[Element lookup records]
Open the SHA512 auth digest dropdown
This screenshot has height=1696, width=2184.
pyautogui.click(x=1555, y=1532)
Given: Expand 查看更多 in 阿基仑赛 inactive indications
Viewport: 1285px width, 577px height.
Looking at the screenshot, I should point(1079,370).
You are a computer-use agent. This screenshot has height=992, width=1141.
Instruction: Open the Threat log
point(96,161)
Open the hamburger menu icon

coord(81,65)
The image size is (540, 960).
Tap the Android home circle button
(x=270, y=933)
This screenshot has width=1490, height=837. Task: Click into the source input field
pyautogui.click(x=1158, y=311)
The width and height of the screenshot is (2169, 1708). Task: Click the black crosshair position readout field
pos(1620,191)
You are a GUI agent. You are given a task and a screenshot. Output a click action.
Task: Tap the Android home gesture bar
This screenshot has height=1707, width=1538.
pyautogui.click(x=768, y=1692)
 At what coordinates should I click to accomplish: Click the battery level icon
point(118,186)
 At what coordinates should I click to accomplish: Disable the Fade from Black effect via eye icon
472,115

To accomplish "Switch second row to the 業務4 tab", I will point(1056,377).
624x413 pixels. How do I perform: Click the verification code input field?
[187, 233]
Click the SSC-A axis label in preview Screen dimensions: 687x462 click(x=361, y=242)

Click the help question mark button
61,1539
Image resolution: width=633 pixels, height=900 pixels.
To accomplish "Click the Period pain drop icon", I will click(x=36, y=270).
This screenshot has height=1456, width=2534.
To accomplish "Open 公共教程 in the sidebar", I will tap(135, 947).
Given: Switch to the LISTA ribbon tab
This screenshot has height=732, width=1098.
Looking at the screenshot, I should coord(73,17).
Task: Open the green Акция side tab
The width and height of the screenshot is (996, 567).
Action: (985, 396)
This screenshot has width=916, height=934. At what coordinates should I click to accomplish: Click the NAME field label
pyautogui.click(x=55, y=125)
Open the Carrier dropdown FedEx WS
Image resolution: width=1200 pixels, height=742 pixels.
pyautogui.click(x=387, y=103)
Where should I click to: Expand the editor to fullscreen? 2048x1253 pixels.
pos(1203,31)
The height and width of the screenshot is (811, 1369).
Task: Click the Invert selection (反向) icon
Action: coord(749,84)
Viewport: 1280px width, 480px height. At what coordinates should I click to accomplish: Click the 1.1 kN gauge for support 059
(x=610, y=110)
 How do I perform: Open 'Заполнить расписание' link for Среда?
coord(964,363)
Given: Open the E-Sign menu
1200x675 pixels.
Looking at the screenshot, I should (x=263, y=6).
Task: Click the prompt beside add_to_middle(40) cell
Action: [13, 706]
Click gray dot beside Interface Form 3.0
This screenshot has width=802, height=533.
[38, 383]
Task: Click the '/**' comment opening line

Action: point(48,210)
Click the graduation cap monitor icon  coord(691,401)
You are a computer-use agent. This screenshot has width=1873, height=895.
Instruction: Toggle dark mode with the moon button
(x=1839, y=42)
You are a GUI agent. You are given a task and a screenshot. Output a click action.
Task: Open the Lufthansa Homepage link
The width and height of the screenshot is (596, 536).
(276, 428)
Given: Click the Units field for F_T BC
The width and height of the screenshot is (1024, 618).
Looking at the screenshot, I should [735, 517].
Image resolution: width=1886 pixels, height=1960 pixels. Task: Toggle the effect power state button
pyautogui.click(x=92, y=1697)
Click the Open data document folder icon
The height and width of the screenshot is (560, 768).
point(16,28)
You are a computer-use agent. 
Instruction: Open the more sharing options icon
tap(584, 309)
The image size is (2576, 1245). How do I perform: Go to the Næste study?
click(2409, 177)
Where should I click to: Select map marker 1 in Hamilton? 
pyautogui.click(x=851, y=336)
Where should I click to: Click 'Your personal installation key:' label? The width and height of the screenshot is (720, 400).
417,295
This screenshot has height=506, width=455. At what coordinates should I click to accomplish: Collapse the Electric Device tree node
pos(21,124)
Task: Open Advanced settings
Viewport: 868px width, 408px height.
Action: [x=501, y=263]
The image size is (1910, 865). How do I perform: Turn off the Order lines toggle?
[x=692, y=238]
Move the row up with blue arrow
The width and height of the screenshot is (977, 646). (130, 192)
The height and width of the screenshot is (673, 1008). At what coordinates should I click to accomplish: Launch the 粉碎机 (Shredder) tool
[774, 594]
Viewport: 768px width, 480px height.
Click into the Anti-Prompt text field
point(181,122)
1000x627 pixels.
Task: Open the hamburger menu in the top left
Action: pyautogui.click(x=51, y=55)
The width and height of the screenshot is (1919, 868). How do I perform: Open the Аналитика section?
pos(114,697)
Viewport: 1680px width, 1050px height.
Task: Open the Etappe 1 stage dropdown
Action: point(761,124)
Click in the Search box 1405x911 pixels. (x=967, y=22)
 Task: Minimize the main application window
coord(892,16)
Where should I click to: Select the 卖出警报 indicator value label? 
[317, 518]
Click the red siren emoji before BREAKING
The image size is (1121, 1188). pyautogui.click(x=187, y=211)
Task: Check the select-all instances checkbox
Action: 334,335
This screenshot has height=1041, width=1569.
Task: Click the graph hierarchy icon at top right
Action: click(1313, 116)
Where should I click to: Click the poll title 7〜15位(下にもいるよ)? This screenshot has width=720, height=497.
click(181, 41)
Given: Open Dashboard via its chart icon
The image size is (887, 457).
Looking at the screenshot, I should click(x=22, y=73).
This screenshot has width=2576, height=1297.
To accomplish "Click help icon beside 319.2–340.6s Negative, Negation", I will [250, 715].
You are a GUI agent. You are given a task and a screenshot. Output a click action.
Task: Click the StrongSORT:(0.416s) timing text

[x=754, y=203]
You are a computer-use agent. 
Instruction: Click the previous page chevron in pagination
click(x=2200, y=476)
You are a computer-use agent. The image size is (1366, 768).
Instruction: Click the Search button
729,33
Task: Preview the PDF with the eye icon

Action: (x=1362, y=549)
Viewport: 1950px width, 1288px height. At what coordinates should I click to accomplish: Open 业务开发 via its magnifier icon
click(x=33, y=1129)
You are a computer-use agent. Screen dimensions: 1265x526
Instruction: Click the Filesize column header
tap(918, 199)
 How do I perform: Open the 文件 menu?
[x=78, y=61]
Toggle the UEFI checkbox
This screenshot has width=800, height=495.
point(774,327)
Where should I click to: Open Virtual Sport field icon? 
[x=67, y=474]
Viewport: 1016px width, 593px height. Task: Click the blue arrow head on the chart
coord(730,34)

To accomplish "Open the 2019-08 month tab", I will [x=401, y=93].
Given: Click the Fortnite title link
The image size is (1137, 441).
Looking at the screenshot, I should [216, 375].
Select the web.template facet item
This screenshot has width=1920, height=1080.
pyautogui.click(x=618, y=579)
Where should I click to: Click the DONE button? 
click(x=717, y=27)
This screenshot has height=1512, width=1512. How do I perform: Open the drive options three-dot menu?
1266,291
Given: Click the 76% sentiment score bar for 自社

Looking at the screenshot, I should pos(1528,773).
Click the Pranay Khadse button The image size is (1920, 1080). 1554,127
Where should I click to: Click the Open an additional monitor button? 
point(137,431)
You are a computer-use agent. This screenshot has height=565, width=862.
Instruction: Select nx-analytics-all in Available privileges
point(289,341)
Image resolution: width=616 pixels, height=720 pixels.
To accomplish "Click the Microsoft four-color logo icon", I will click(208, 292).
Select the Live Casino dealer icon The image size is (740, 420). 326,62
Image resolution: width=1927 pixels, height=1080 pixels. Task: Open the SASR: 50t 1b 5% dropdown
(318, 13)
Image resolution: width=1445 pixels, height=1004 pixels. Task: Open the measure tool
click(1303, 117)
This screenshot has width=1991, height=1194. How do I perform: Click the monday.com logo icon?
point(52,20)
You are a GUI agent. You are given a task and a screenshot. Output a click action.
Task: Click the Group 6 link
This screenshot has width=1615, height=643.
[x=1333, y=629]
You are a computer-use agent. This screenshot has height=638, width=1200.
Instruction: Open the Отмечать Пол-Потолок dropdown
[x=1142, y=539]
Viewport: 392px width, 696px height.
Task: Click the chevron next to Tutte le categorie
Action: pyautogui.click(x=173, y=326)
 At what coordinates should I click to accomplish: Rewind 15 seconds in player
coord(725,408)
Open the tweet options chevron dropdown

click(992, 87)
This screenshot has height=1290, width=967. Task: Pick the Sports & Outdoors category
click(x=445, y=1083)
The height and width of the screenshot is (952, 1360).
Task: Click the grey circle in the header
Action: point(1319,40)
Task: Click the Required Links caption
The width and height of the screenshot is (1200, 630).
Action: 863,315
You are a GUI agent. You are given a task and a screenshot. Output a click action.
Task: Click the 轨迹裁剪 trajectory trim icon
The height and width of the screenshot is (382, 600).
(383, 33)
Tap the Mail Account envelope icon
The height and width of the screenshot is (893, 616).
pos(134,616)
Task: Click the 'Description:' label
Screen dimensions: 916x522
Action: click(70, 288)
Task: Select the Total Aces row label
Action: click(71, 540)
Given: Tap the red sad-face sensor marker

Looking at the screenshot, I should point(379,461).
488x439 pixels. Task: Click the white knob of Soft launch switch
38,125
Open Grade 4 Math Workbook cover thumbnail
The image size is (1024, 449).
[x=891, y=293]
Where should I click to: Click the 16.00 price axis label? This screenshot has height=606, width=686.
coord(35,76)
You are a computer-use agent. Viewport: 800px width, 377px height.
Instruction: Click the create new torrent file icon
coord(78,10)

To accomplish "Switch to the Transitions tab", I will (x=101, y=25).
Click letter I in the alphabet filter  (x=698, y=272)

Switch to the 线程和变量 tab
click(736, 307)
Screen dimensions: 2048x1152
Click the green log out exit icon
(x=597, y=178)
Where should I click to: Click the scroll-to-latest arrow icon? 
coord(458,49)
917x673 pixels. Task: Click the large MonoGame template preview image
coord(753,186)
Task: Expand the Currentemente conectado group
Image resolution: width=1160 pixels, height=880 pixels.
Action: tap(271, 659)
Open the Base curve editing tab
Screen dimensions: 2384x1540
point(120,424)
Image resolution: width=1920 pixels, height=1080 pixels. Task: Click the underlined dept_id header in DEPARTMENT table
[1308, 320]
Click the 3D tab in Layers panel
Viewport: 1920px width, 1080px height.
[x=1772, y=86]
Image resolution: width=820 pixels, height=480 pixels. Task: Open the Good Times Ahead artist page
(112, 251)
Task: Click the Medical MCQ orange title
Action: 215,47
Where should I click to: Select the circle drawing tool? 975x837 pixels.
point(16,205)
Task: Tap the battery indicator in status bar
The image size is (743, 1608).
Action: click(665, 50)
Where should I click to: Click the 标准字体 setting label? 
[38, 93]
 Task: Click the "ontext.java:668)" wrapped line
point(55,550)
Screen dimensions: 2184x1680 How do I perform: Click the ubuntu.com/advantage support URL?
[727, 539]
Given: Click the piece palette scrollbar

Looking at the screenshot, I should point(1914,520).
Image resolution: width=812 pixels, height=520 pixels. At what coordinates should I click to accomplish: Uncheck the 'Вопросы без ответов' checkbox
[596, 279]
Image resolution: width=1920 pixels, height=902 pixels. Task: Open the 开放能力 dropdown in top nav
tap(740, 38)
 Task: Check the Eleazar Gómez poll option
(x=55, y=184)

- Task description
Copy the records above word for word, beginning at the first line and ending with the line that contains "(x=270, y=933)".

- Worked solution
Open the SHA512 auth digest dropdown
This screenshot has height=1696, width=2184.
pyautogui.click(x=1555, y=1532)
Given: Expand 查看更多 in 阿基仑赛 inactive indications
Viewport: 1285px width, 577px height.
Looking at the screenshot, I should point(1079,370).
You are a computer-use agent. This screenshot has height=992, width=1141.
Instruction: Open the Threat log
point(96,161)
Open the hamburger menu icon

coord(81,65)
The image size is (540, 960).
Tap the Android home circle button
(x=270, y=933)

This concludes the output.